Pull out every line below that contains the word "perform". Only matches with the same capitalization count.
** begin Input for this task **
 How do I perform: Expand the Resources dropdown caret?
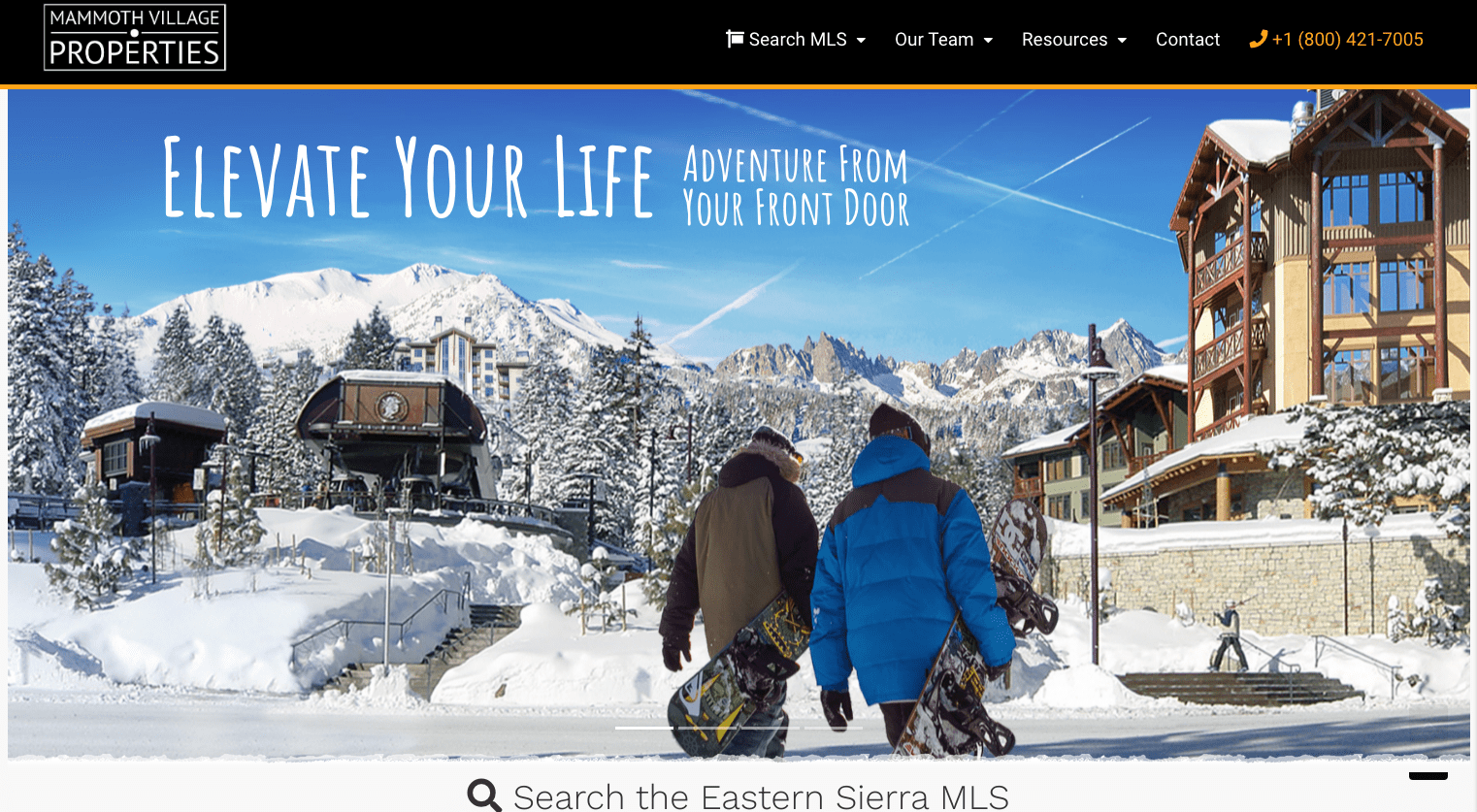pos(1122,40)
** end Input for this task **
** begin Input for this task **
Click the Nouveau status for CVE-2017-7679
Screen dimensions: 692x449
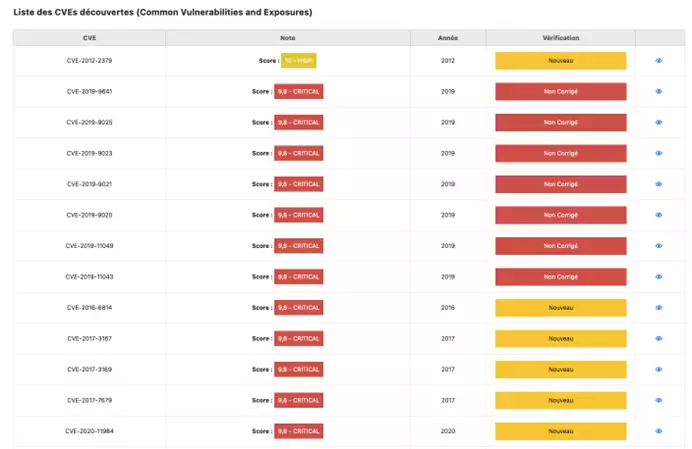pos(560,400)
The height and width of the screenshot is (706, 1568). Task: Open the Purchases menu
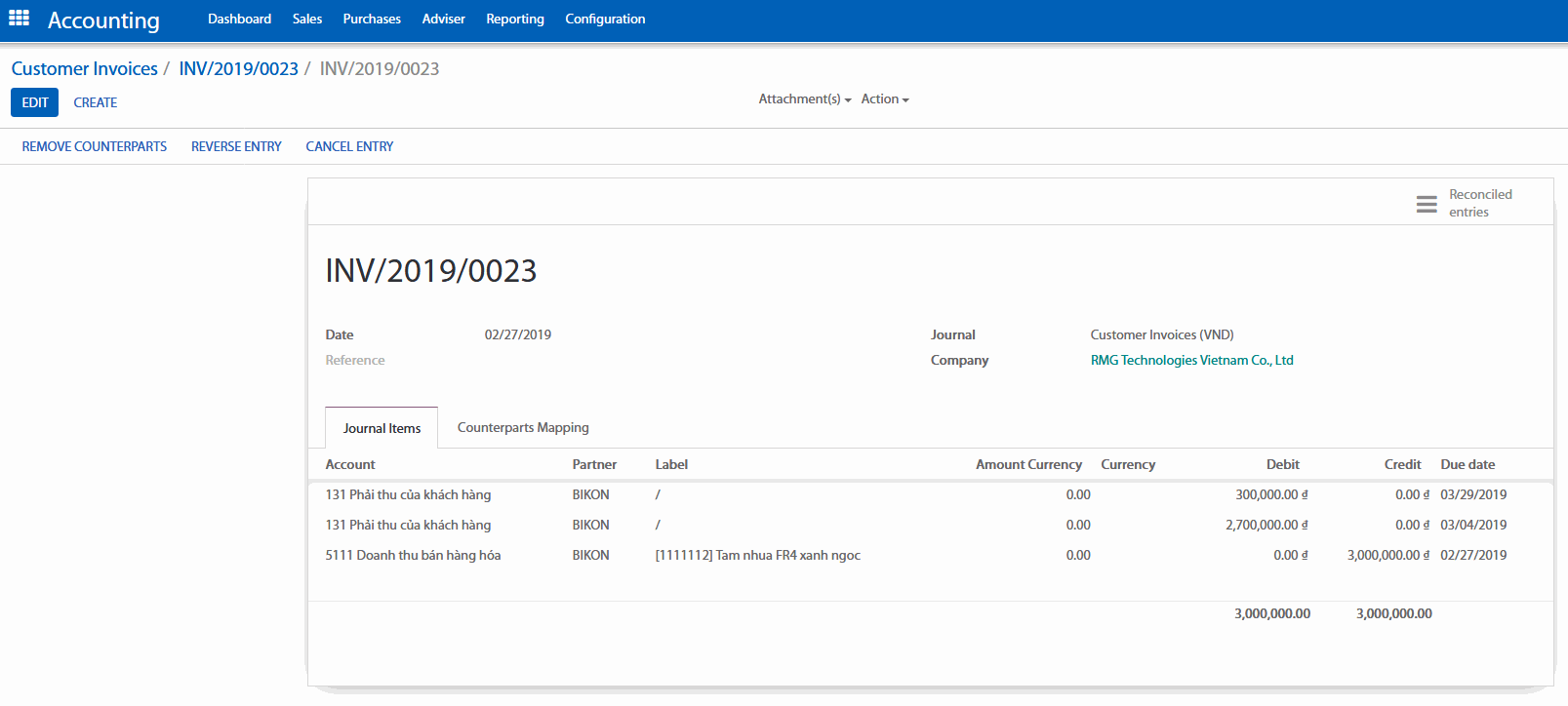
** end Input for this task **
* _Output below_
 How do I perform: Expand the Resources dropdown caret?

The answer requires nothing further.